[网页摘录]
<<<<
Japan

http://poj.org/problem?id=3067

Time Limit:  1000MS

Memory Limit: 65536K


Description

Japan plans to welcome the ACM ICPC World Finals and a lot of roads must be built for the venue. Japan is tall island with N cities on the East coast and M cities on the West coast (M <= 1000, N <= 1000). K superhighways will be build. Cities on each coast are numbered 1, 2, ... from North to South. Each superhighway is straight line and connects city on the East coast with city of the West coast. The funding for the construction is guaranteed by ACM. A major portion of the sum is determined by the number of crossings between superhighways. At most two superhighways cross at one location. Write a program that calculates the number of the crossings between superhighways.
>>>>
[练习任务]
1. 请输出网页摘录里从“Memory Limit: 65536K”一直到“the crossings between superhighways.”的全部文字，一字不改。
2. 按网页摘录的说法，同一个地点最多有几条高速公路相交？
只凭这段网页摘录作答，别用其他资料。

[原始材料]
<<<<
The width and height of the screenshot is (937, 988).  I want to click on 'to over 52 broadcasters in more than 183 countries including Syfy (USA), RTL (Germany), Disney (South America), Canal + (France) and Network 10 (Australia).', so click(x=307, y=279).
>>>>
[参考答案]
1.
Memory Limit: 65536K


Description

Japan plans to welcome the ACM ICPC World Finals and a lot of roads must be built for the venue. Japan is tall island with N cities on the East coast and M cities on the West coast (M <= 1000, N <= 1000). K superhighways will be build. Cities on each coast are numbered 1, 2, ... from North to South. Each superhighway is straight line and connects city on the East coast with city of the West coast. The funding for the construction is guaranteed by ACM. A major portion of the sum is determined by the number of crossings between superhighways. At most two superhighways cross at one location. Write a program that calculates the number of the crossings between superhighways.

2. 最多两条。